|Asunto:||[peruanistas] "In the Service of the Sun: The Acllas of Pachacamac, Peru"|
|Fecha:||Jueves, 23 de Septiembre, 2010 12:09:16 (-0400)|
|Autor:||Ulises J. Zevallos-Aguilar <zevallosaguilar1 @..............edu>
Friday, October 1st, 6:30 PM
Pre-Columbian Society of Washington DC Lecture
"In the Service of the Sun: The Acllas of Pachacamac, Peru"
The Chosen Women of the Inka, also called the acllas or mamakonas, formed an institution without parallel in the Western Hemisphere. They were an elite class of highly specialized artisans and religious officiants who were drawn from subject populations and installed at Inka administrative centers throughout the empire. Within the enclosed walls of the acllahuasi, the acllas brewed beer, wove exquisite textiles, and trained the next generation of chosen women. When the Spanish encountered the acllas, they saw them as native counterparts to medieval Catholic nuns. Their early writings provide the majority of our information on the acllas. The ancient ceremonial center of Pachacamac, Peru, was conquered by the Inka in the late 15th century, and the newly erected Temple of the Sun was endowed with a group of acllas to attend it. In 1896, the German archaeologist Max Uhle excavated the Temple of the Sun and uncovered a small cemetery containing the burials of forty-six sacrifice!
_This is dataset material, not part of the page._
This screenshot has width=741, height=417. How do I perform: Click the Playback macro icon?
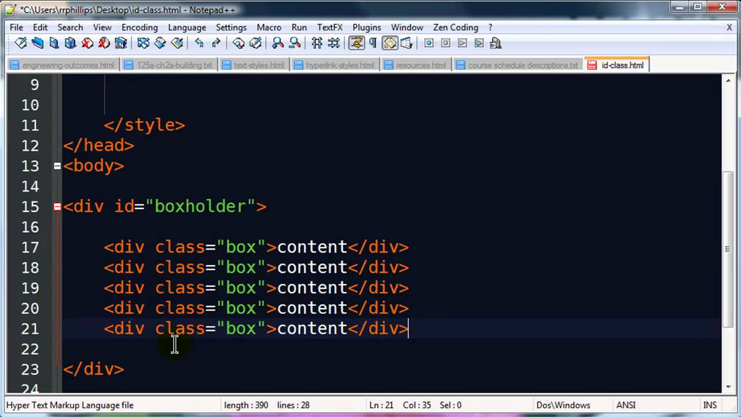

This talk will discuss the (sometimes contradictory) descriptions of the acllas in the chronicles, and use the Pachacamac artifacts to suggest a reinterpretation of our current understanding of the institution.
Dr. Anne Tiballi recently received her Ph.D. in Anthropology from Binghamton University, under the direction of Dr. William Isbell. She performed her dissertation research on the archaeological materials from the Cemetery of the Sacrificed Women, Pachacamac, Peru, at the University of Pennsylvania Museum of Archaeology and Anthropology. She has worked with textile collections from several coastal Andean sites, including Huayuri, Cerrillos, and Casa Vieja in the Ica Valley. Dr. Tiballi currently serves as Director of Archaeological Textile Studies for the California Institute for Peruvian Studies, and is pursuing research projects related to her interest in textiles, technology, and skilled practice.